Highly potent cell differentiation-inducing analogues of 1α,25-dihydroxyvitamin D3: synthesis and biological activity of 2-methyl-1,25-dihydroxyvitamin D3 with side-chain modifications

Abstract

Eight 2-methyl substituted analogues of 20-epi-22R-methyl-1α,25-dihydroxyvitamin D3 (5) and 20-epi-24,26,27-trihomo-22-oxa-1α,25-dihydroxyvitamin D3 (6: KH-1060) were convergently synthesized. Preparation of the CD-ring portions with modified side chains of 5 and 6, followed by palladium-catalyzed cross-coupling with the A-ring enyne synthons (20a–d), (3S,4S,5R)-, (3S,4R,5R)-, (3S,4S,5S)- and (3R,4R,5S)-3,5-bis[(tert-butyldimethylsilyl)oxy]-4-methyloct-1-en-7-yne, afforded two sets of four A-ring stereoisomers of 20-epi-2,22-dimethyl-1,25-dihydroxyvitamin D3 (7a–d) and 20-epi-24,26,27-trihomo-2-methyl-22-oxa-1,25-dihydroxyvitamin D3 (8a–d).

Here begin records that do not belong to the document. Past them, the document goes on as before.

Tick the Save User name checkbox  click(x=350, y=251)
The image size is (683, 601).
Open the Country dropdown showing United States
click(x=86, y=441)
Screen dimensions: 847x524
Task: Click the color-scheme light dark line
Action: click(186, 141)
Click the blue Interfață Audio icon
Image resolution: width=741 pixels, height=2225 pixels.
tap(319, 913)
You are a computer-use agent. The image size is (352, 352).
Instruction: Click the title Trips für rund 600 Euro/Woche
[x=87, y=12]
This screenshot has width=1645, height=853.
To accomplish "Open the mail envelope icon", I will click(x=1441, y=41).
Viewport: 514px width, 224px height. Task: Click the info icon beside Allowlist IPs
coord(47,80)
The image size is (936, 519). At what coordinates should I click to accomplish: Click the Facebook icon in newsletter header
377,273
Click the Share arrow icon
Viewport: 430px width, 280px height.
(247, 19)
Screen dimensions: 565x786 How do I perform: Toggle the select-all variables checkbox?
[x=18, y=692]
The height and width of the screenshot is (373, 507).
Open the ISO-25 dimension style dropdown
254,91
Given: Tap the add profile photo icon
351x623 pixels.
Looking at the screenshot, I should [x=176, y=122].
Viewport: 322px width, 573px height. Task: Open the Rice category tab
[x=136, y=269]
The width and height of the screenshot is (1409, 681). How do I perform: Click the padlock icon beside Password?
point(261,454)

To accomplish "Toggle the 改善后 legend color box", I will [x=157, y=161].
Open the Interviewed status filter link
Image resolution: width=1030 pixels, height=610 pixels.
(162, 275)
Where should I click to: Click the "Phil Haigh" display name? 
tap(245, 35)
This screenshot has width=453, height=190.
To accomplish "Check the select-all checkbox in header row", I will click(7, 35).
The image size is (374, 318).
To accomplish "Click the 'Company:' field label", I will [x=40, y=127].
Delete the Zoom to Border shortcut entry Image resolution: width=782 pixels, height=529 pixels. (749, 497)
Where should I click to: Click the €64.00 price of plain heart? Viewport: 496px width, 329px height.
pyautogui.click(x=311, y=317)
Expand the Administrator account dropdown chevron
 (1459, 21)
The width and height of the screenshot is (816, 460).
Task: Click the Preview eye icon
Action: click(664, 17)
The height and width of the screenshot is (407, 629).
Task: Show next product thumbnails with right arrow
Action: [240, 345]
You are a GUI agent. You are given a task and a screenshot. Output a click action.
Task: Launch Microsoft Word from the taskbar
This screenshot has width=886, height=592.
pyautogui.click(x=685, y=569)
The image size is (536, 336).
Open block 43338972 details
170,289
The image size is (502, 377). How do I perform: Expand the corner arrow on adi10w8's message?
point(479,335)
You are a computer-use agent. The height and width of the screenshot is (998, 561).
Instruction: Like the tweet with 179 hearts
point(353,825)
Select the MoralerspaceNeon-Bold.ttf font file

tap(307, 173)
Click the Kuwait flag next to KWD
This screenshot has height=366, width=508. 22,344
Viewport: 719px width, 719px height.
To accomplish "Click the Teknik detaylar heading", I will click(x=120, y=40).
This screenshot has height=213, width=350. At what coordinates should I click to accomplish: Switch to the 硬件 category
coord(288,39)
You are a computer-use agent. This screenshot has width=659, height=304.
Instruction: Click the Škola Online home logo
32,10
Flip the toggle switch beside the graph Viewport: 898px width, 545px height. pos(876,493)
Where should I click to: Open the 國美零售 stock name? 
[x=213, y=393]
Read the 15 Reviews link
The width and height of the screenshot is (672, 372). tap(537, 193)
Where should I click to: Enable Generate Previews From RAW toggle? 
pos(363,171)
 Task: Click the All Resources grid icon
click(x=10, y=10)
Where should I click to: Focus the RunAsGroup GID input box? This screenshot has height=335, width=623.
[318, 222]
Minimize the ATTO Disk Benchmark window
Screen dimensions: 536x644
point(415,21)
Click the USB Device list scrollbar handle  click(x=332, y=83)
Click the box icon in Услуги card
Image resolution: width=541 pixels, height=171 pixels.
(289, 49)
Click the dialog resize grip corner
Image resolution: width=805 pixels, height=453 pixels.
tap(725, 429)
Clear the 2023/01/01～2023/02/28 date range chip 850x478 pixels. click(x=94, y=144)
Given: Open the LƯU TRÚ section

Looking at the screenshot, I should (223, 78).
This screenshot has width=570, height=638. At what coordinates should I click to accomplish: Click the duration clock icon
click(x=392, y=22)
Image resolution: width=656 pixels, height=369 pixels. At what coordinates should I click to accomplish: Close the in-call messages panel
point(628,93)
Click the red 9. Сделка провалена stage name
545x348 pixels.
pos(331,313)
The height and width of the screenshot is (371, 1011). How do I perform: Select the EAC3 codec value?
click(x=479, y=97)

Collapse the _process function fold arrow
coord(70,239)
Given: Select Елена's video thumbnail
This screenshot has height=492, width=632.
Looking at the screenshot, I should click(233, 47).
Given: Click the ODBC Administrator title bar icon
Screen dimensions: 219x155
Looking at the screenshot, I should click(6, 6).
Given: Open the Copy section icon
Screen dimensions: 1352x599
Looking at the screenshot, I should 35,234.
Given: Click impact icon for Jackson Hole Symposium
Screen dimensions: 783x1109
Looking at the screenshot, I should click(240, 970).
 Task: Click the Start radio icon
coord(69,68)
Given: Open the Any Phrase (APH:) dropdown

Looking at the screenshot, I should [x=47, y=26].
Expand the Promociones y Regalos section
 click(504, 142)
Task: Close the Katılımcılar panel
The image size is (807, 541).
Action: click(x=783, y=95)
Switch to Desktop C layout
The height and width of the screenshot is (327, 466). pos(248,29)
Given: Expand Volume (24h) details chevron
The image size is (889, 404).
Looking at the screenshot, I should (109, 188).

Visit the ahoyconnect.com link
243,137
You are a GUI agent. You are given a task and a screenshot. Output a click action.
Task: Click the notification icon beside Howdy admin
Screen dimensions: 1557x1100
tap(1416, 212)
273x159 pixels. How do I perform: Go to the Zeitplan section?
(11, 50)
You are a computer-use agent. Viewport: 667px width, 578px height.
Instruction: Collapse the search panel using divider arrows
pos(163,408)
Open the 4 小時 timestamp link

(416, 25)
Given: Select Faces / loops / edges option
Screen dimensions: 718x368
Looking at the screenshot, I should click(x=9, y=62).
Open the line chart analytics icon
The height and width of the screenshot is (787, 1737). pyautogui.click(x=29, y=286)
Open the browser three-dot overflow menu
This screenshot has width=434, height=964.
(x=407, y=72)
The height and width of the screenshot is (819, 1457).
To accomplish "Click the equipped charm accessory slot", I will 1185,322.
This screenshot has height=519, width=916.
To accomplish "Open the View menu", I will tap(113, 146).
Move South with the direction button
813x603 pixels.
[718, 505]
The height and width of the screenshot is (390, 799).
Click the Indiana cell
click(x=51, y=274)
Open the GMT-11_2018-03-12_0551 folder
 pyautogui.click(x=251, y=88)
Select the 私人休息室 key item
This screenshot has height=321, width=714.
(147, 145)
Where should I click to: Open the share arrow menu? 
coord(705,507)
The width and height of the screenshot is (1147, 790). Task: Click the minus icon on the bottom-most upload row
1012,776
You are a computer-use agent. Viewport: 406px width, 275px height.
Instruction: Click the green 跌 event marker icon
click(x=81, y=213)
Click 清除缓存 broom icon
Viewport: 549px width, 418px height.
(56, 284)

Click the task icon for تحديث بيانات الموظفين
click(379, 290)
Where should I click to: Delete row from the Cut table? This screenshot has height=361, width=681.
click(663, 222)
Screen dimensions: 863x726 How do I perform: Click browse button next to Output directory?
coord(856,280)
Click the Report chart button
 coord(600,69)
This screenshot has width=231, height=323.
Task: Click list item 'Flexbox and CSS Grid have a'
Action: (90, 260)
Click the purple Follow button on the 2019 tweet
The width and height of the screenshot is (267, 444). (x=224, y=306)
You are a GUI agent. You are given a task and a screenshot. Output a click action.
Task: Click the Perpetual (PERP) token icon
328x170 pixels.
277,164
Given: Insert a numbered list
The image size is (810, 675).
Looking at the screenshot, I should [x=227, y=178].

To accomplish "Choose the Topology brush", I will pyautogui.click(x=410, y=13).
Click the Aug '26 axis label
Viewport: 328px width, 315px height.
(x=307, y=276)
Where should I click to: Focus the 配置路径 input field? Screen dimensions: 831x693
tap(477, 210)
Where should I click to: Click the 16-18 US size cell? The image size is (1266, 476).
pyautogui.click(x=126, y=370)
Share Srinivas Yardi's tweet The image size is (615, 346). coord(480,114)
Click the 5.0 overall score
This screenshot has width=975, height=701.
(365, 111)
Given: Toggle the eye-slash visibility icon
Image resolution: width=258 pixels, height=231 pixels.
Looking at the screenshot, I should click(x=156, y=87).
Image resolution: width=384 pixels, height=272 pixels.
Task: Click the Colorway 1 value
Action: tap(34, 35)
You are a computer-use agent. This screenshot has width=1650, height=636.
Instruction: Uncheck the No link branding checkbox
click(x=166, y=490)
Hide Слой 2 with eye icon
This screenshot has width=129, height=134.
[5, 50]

The biological profiles of the hybrid analogues were assessed in terms of affinity for vitamin D receptor (VDR) and HL-60 cell differentiation-inducing activity in comparison with the natural hormone. The combined modifications of the A-ring at the 2-position and the side chain yielded analogues with high potency.